New York (Riaunews.com) – Perserikatan Bangsa-Bangsa (PBB) mengungkapkan kekhawatirannya setelah Israel mengumumkan bahwa lebih dari 120.000 senjata telah didistribusikan kepada warga sipil Israel dalam setahun terakhir. Langkah ini diperkirakan akan terus berlanjut seiring dengan peningkatan ketegangan di wilayah tersebut.
Menurut Jeremy Laurence, juru bicara Kantor Komisaris Tinggi PBB untuk Hak Asasi Manusia, distribusi senjata yang masif ini, terutama sejak 7 Oktober 2023 ketika serangan Israel terhadap Gaza dimulai, memicu peringatan serius dari PBB seperti laporan Anadolu, Rabu (9/10/2024).
Laurence menyatakan keputusan ini hanya memperburuk situasi yang sudah genting, dan PBB khawatir akan adanya lonjakan kekerasan di kawasan itu.
Menteri Keamanan Nasional Israel, Itamar Ben-Gvir, yang dikenal dengan pandangan sayap kanannya, adalah sosok yang mengumumkan kebijakan distribusi senjata tersebut. Pernyataannya dinilai memicu kekhawatiran lebih lanjut, mengingat kekerasan yang terus meningkat di Tepi Barat yang diduduki.
Dalam sebuah laporan yang diterbitkan pada Desember lalu, Kantor Hak Asasi Manusia PBB menyoroti bahaya terkait distribusi senjata oleh militer Israel, yang berkaitan dengan peningkatan kekerasan oleh pemukim Israel di Tepi Barat.
Lebih dari sepertiga insiden kekerasan yang tercatat melibatkan senjata api, termasuk aksi penembakan. Hal ini menambah daftar kekerasan yang semakin panjang di wilayah yang terus bergolak.
Laurence juga merujuk laporan dari Sekretaris Jenderal PBB Antonio Guterres pada bulan September, yang mencatat lebih dari 1.350 serangan oleh warga Israel terhadap warga Palestina di Tepi Barat yang diduduki, di mana 55 serangan dilakukan dengan senjata api.

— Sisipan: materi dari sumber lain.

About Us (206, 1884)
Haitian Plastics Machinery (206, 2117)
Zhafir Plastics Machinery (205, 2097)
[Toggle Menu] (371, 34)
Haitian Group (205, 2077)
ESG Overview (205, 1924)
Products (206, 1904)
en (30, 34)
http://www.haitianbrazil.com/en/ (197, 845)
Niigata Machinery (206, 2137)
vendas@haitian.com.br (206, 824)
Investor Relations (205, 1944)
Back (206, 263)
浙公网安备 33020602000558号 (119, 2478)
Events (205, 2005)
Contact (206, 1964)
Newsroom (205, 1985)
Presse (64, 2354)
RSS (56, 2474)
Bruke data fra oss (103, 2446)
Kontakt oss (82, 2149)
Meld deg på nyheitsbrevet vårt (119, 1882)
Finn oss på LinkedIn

Distribusi senjata secara massal ini, terutama kepada warga sipil Israel, sangat berisiko dalam konteks kekerasan oleh pemukim yang terus meningkat.
Laurence memperingatkan hal ini dapat memperburuk situasi dan memicu lebih banyak serangan bersenjata terhadap warga Palestina.
Dalam laporan tahunan yang diajukan oleh Komisaris Tinggi PBB untuk Hak Asasi Manusia, Volker Turk, kepada Dewan Hak Asasi Manusia PBB pada Februari, juga disampaikan kekhawatiran serupa.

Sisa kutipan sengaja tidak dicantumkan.